Clara Schumann ALS Praising Brahms to Conductor Herman Levi


SCHUMANN, CLARA. (1819-1896). German pianist, close friend of Johannes Brahms, and wife of the composer Robert Schumann. ALS. (“Clara Sch”). 4pp. 8vo. Hamburg, November 5, 1867. To German conductor HERMAN LEVI (1839-1900), a close associate of Richard Wagner who, despite Wagner’s objection to him being Jewish, conducted the premiere of Wagner’s Parsifal at the Bayreuth Festival in 1882. In German with a partial translation.



“On 7 November I would like you to know I shall be thinking of you with warm feelings of friendship and the most fervent good wishes. May Heaven, above all, keep you fresh and happy, as you have been in recent times and grant you only pleasant hours in the friendly relationship that is presently filling your soul!



I enclose with these lines a work that, I hope, will give you pleasure... I have also enclosed...two songs by Johannes - the first I copied out myself (unfortunately I miscalculated and took a sheet that was too small, had no second one, and so it turned out regrettably small) – the other one I had to have copied because I simply had not the time... Herbstgefuhl moved me deeply, the more so because Johannes wrote me: ‘Birthday feelings from our sort.’ In the other song I like the first half extraordinarily well, but not so the A major middle section. Johannes’ Requiem (first three movements) will be performed in Vienna on 4 Dec. Today I play the 3rd concert here, with Stockhausen – on concert days I must not write, must therefore limit myself to these few lines.



...I myself am not well, but have always played very successfully... Farewell, dear Levi. To be sure, you do not deserve it – not a word from you have I heard after our lapse... nevertheless I shake your hand in old friendship...”



Clara studied piano with her father, Friedrich Wieck, at age five, made her debut with Leipzig’s Gewandhaus Orchestra at nine and was soon hailed throughout Europe for her precocious talent. In 1838, she was appointed Kammervirtuosin to the Austrian court followed by her election to Vienna’s Gesellschaft der Musikfreunde. Among her most ardent admirers were Hungarian pianist and composer Franz Liszt, German composer Johannes Brahms (1833-1897), and a young student of her father, Robert Schumann, whom she married in 1840 over the strenuous objections of her father.



Levi had studied at the Leipzig Conservatory before holding various conducting posts throughout Germany, including, at the time of our letter, that of chief conductor at Karlsruhe’s court theater in the grand duchy of Baden, a liberal city especially welcoming to Jews at the time. Levi remained in Karlsruhe until 1872, when he relocated to Munich to accept the coveted position of Bavarian Court conductor. Over the next 24 years, he used his position to champion the works of Richard Wagner and Brahms, who, though 14 years younger than Clara, enjoyed an extremely close relationship with her and her husband. Clara’s love and support were reciprocated by her younger colleague, for whom she remained a dear and devoted friend throughout her life. In fact, Brahms moved to Düsseldorf in 1854 to assist Clara and her children after Robert’s breakdown and attempted suicide.
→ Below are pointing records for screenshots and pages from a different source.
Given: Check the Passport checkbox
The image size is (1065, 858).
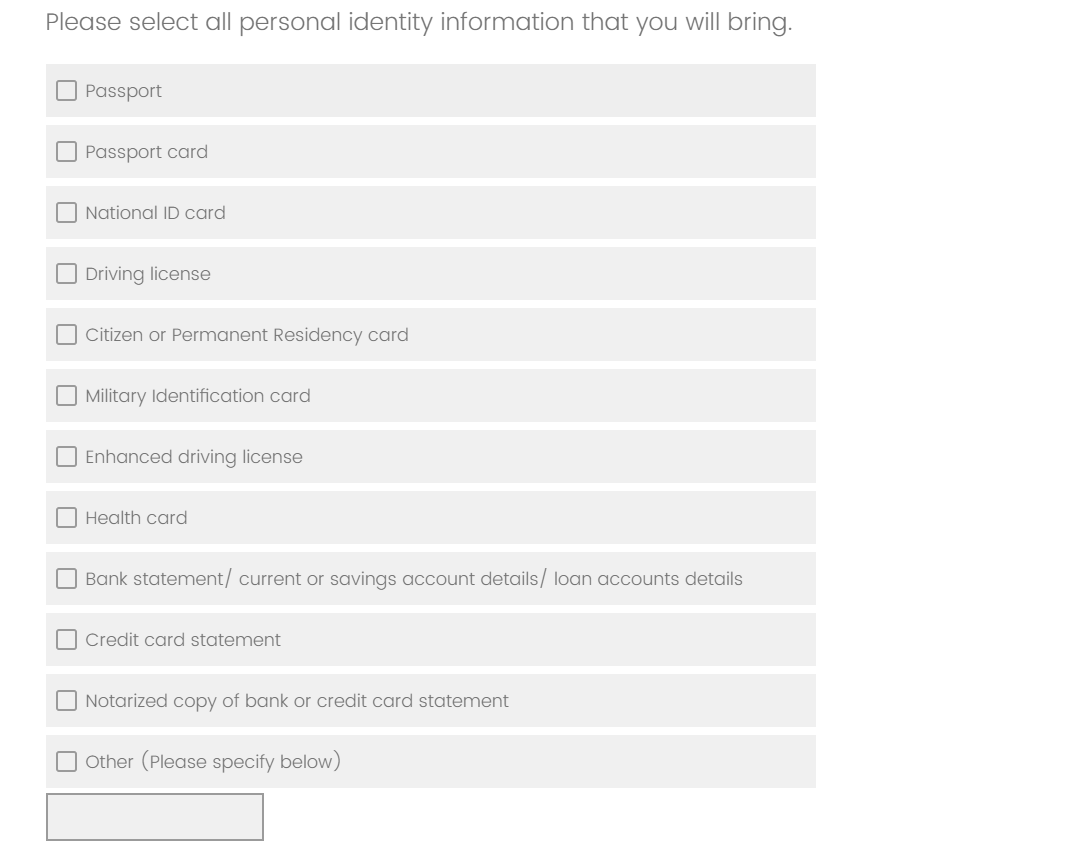Looking at the screenshot, I should click(x=66, y=90).
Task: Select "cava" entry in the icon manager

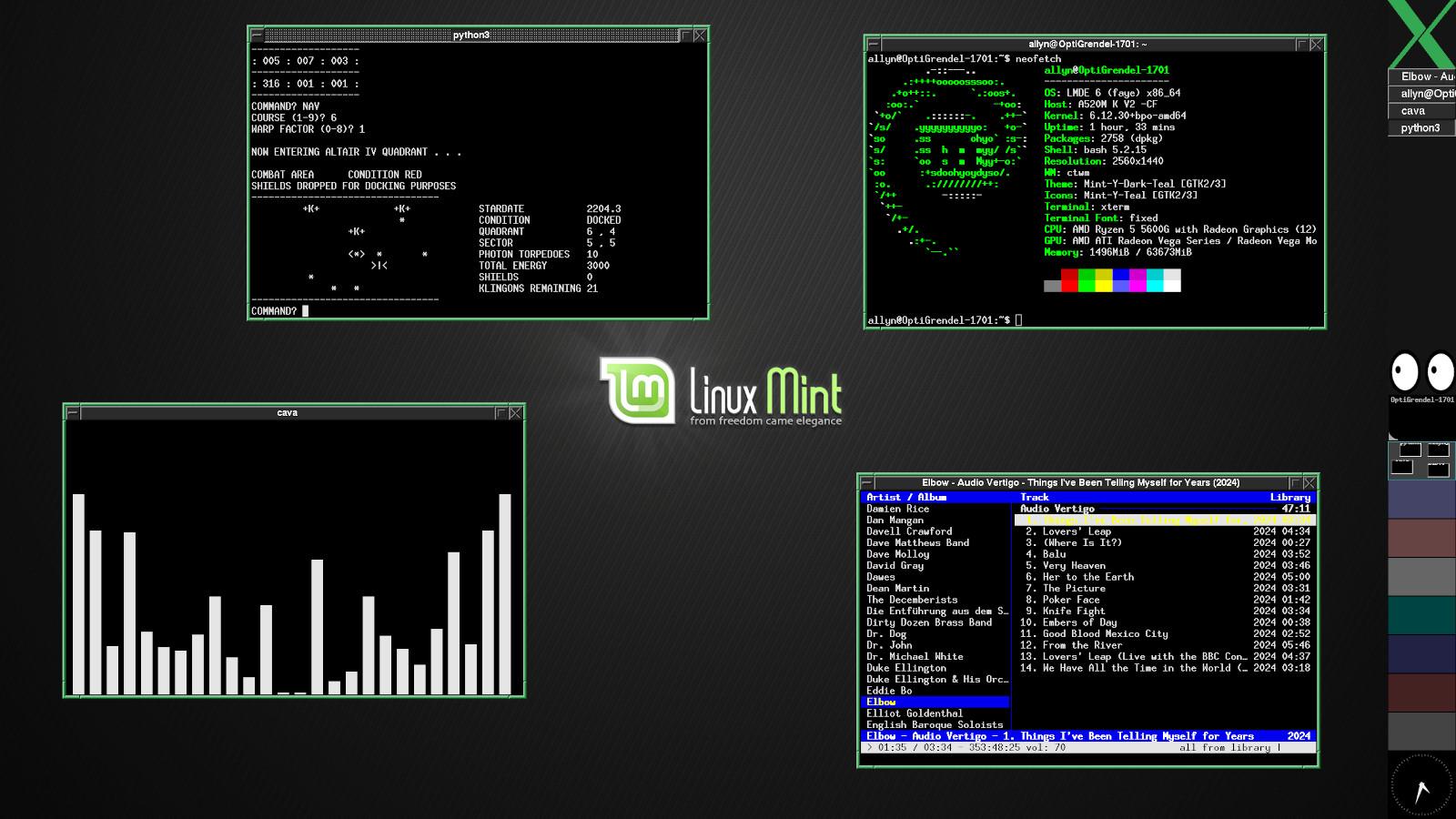Action: [x=1422, y=111]
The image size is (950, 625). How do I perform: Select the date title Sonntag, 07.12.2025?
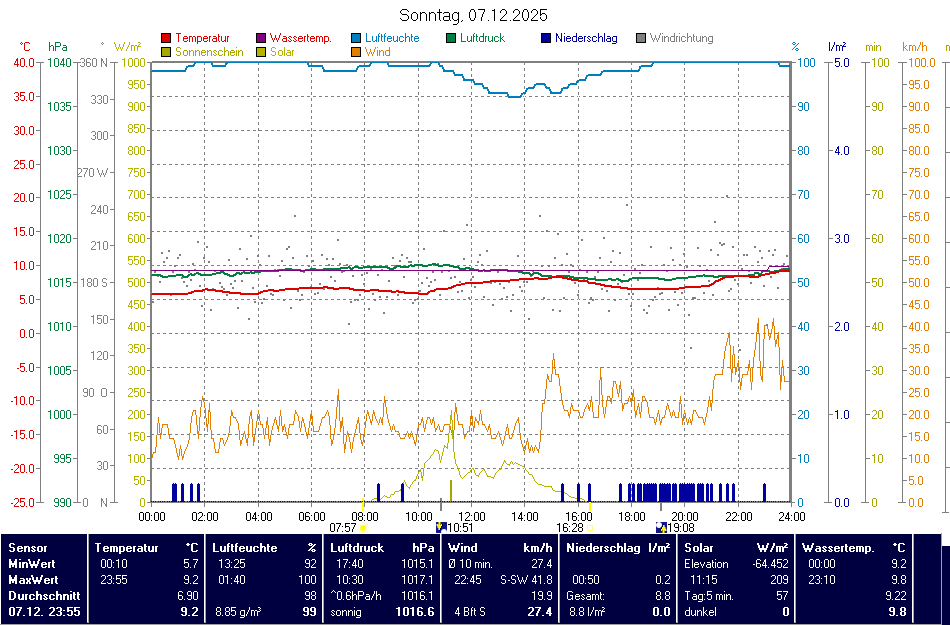click(473, 16)
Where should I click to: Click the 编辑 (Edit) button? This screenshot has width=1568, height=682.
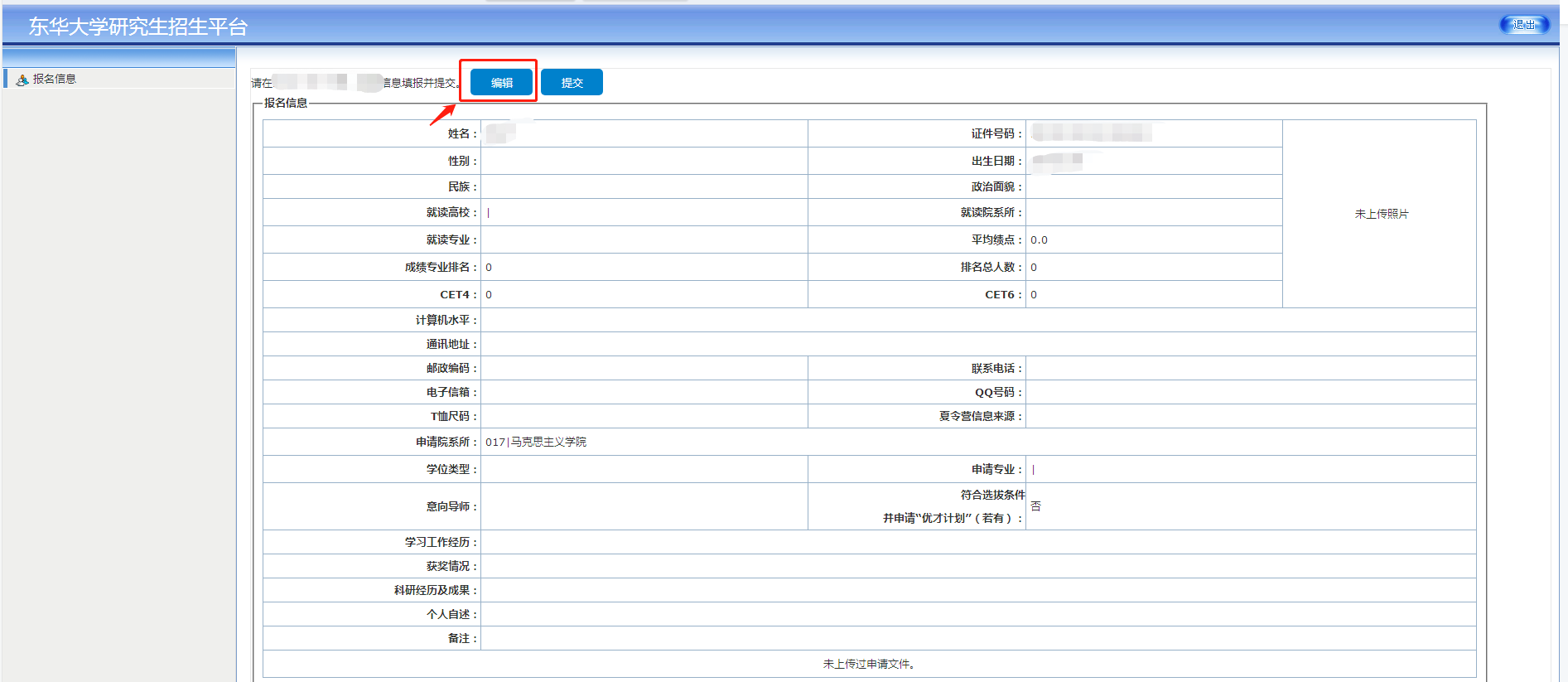(x=501, y=82)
Our letter mentions Brahms’ Herbstgefühl, from his 7 Lieder, Op. 48, first published in 1868, and his masterwork A German Requiem, composed between 1865 and 1868, possibly inspired, in part, by the tragic 1856 death of Robert Schumann, to whom he dedicated the work. The first performance of the first six movements took place in Bremen in April 1868 with singer Julius Stockhausen (1826-1906), as a soloist. Clara was very close to Stockhausen, with whom she performed nearly 50 times, beginning in 1854. Stockhausen was the first to present Robert Schumann’s song cycles in their entirety and brought interest to Schumann’s Scenes from Goethe’s Faust. Clara introduced him to Joseph Joachim, Jenny Lind, Pauline Viardot, Ferdinand Hiller, and Brahms, with whom he also maintained a friendly relationship despite depriving him of director of music in Hamburg with his own appointment in 1862 – a position Clara sought for Brahms. The same year Brahms dedicated his Romanzen aus L. Tieck’s Magelone, Op. 33, to Stockhausen.



Our letter sends greetings to Levi in advance of his 28th birthday on November 7. In 1882, Levi, the son of a rabbi, conducted the premiere of Wagner’s Parsifal at Bayreuth. At first, Wagner had insisted that Levi be baptized before conducting the opera only to have his patron, King Ludwig of Bavaria, disapprove of the idea, stating, “Nothing is more repugnant, nothing less edifying than such squabbles; people after all are brothers, in spite of all denominational differences,” (Richard Wagner: The Last of the Titans, Köhler). Levi’s career remained closely linked to Wagner and Bayreuth.



Folded with one small tear and the intersection of folds, otherwise in fine condition. Letters by Clara Schumann filled with such details about Brahms are rare.